*Exercise:*
Format as a numbered list the lines from the one containing "The height and" through the one containing "Open the File menu", inclusive, omitting any blank lines.

*Extracted entries:*
+--

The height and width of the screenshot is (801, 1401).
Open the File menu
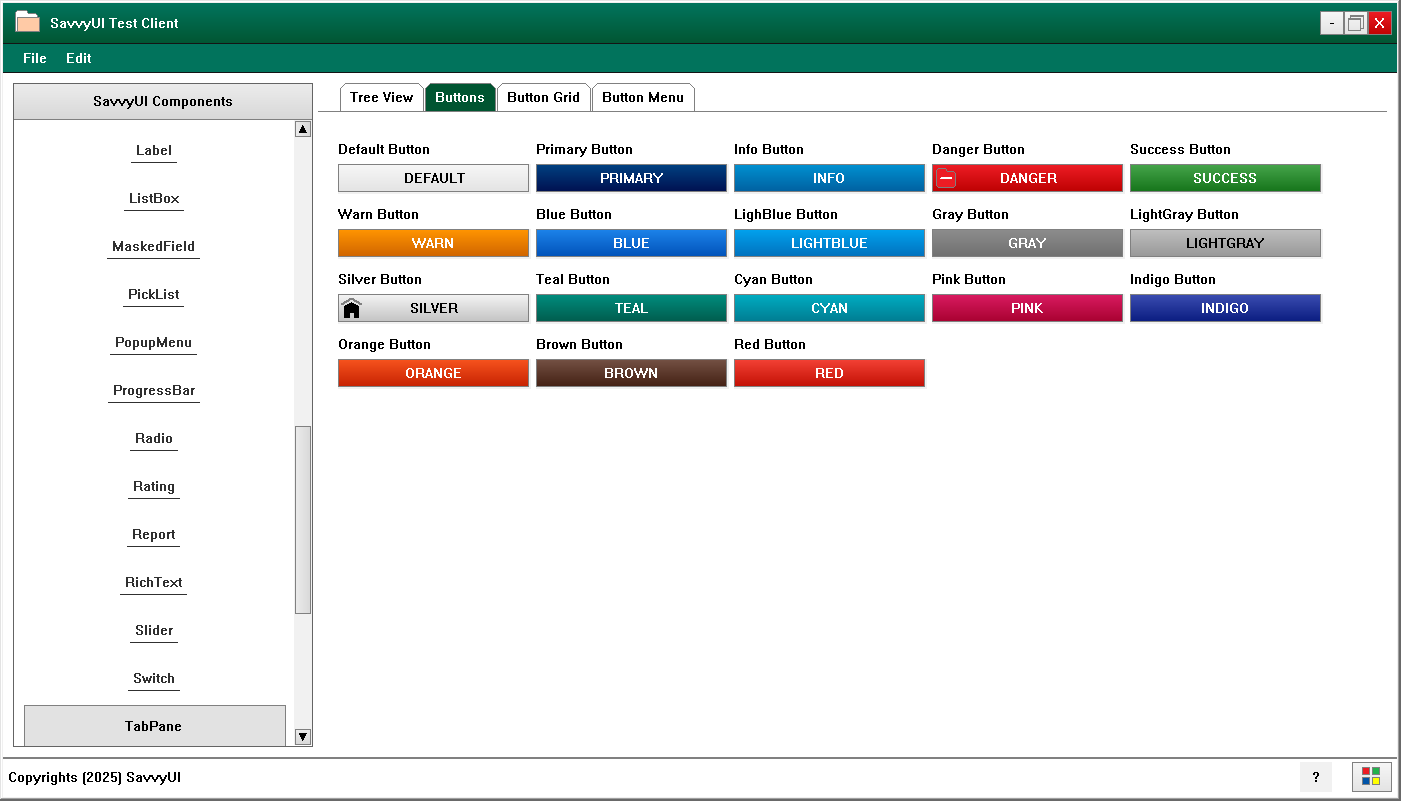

+--

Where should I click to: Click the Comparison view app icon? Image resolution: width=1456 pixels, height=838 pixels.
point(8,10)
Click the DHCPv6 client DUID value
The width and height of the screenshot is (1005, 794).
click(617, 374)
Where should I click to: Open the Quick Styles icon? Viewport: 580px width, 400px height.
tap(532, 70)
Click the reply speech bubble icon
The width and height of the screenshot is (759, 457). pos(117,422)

+--

*Output of the exercise:*
1. The height and width of the screenshot is (801, 1401).
2. Open the File menu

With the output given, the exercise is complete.